The flagsmashers all made a run for it. You, Sam, and Bucky went chasing after them.
You made your way to the front of the building to see a crowd of people with their phones out. That's when you saw it.
John proudly holding onto a bloody shield. A man dead on the floor.
You felt sick. You could taste the bile rise up to your mouth as you swallowed it down. With one hand rested in your stomach and the other on your mouth you turned unable to look at the scene in front of you. Concerned Bucky pulled you in with one arm hiding your face into his shoulder.
You tried taking deep breaths and closing your eyes but you could see John plunging the shield into that poor man's body. Of course you'd gone on missions before and seen blood, injuries, and sometimes death. But this was the most gruesome thing you'd ever lay your eyes on. You could hear everything that was going on and prayed for it to end.

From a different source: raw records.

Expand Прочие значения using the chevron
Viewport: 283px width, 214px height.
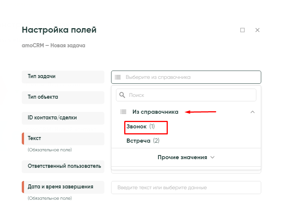click(x=212, y=157)
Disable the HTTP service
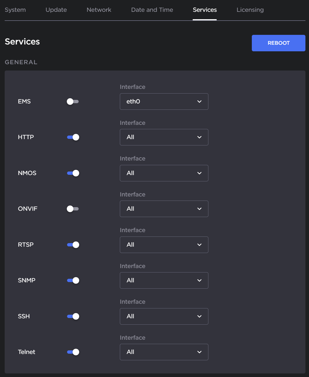 (73, 137)
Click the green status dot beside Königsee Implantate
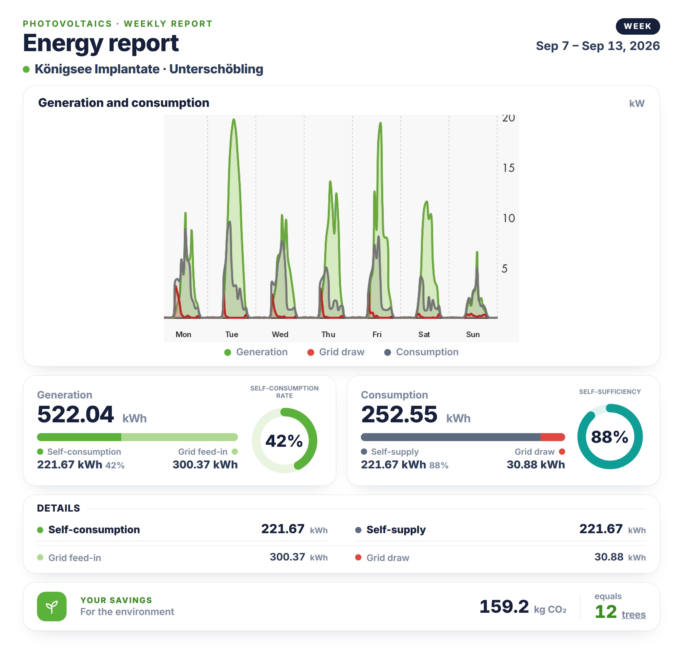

When it finally did Sam motioned for you and Bucky to follow him, "You go on we'll catch up." Sam gave you a concerned glance. He didn't want to leave you considering how sick you looked but he also couldn't allow John to getaway. He nodded to Bucky before running after John.
Bucky lowered his head to look you in the eyes and put his hands on your shoulders keeping you a small distance away, "Are you up for this? If not you can sit this one out no one will judge you." His eyes filled with worry as he examined your face.
Your eyes were to the ground as you took some more breaths in calming yourself down. A few seconds later you nodded looking up to lock eyes with him, "Let's take the shield back."